■ Written instruction ■
Please put the lines below into a JSON list of strings, one string per line and no blank lines, covering only the part that opens with the line containing "Open the settings gear icon" and closes with the line containing "Looking at the", both included. Leave the pictures out.

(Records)
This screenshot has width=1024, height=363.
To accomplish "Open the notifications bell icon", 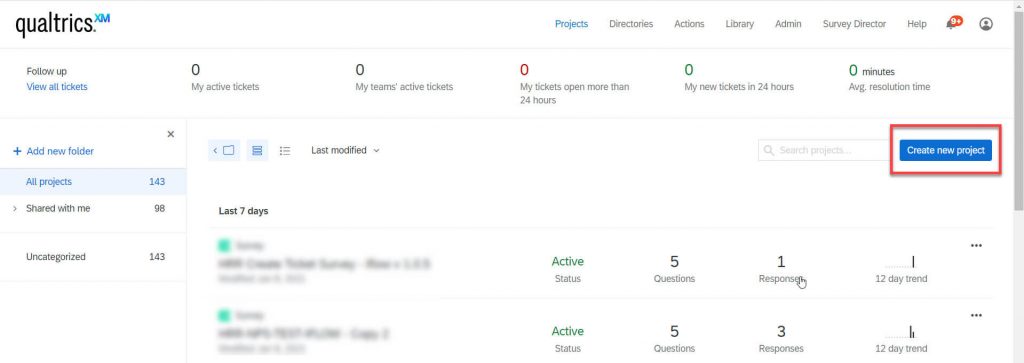I will click(x=953, y=24).
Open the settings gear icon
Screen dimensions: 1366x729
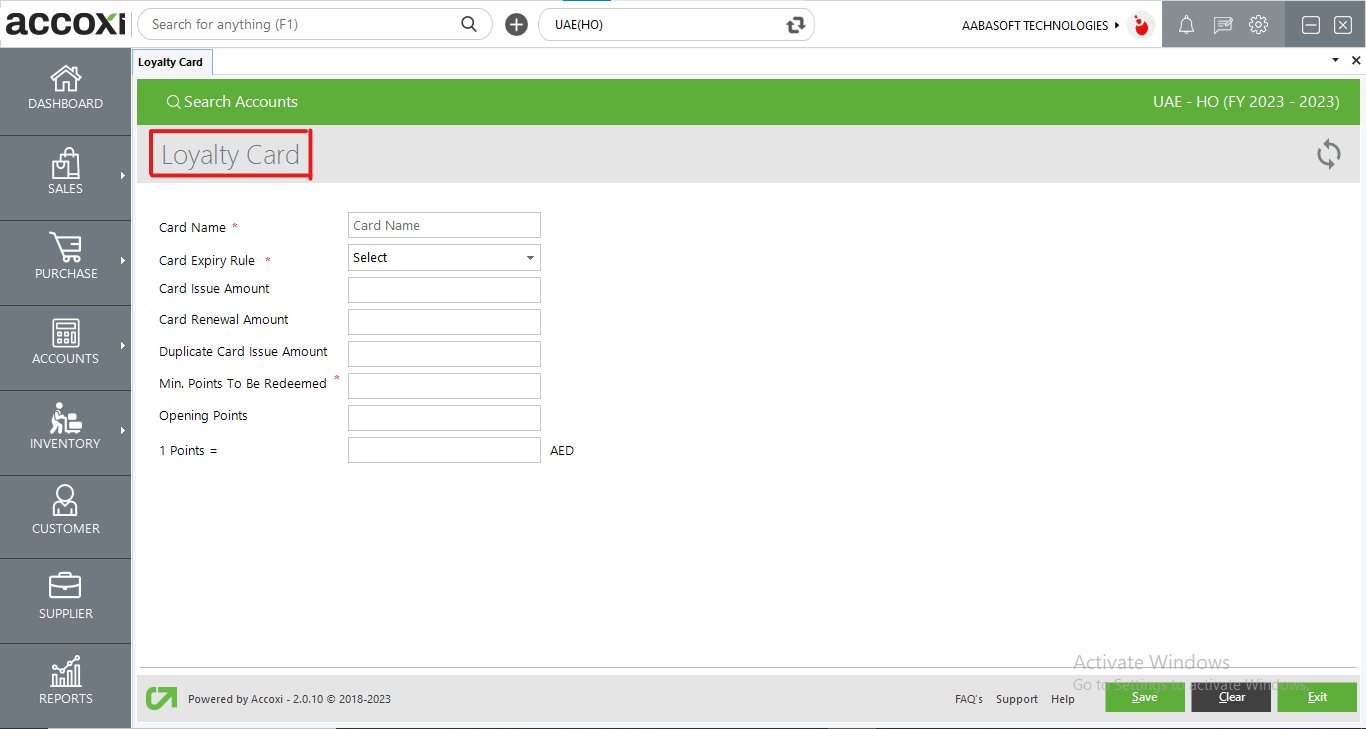click(x=1259, y=25)
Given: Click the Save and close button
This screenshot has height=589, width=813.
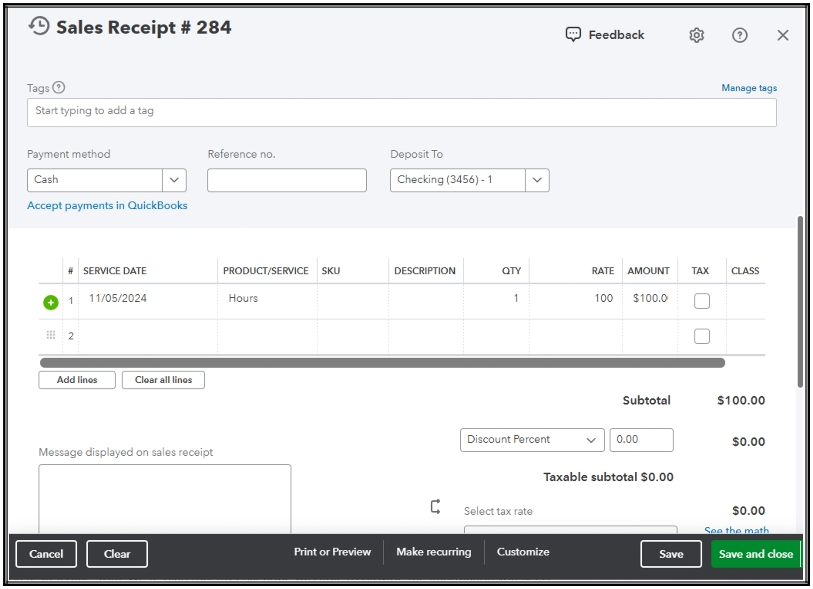Looking at the screenshot, I should (x=756, y=553).
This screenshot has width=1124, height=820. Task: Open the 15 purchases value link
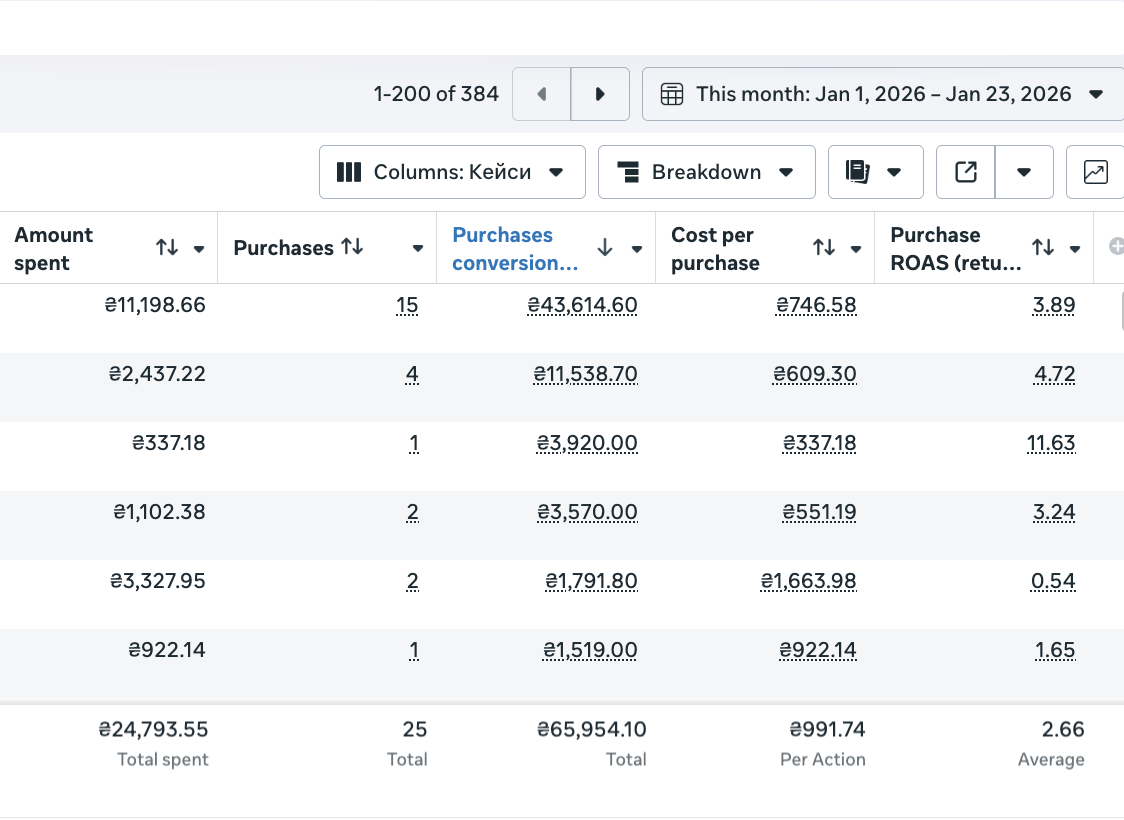pyautogui.click(x=407, y=305)
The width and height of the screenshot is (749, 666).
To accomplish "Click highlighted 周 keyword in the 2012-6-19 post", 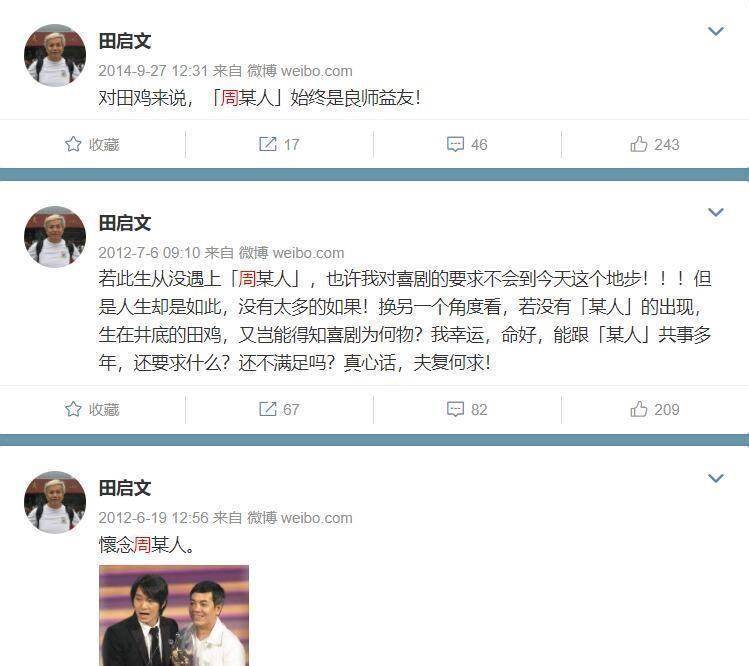I will pos(142,545).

■ Result of this exercise ■
[
  "Open the settings gear icon",
  "Screen dimensions: 1366x729",
  "click(x=1259, y=25)",
  "Given: Click the Save and close button",
  "This screenshot has height=589, width=813.",
  "Looking at the screenshot, I should (x=756, y=553)."
]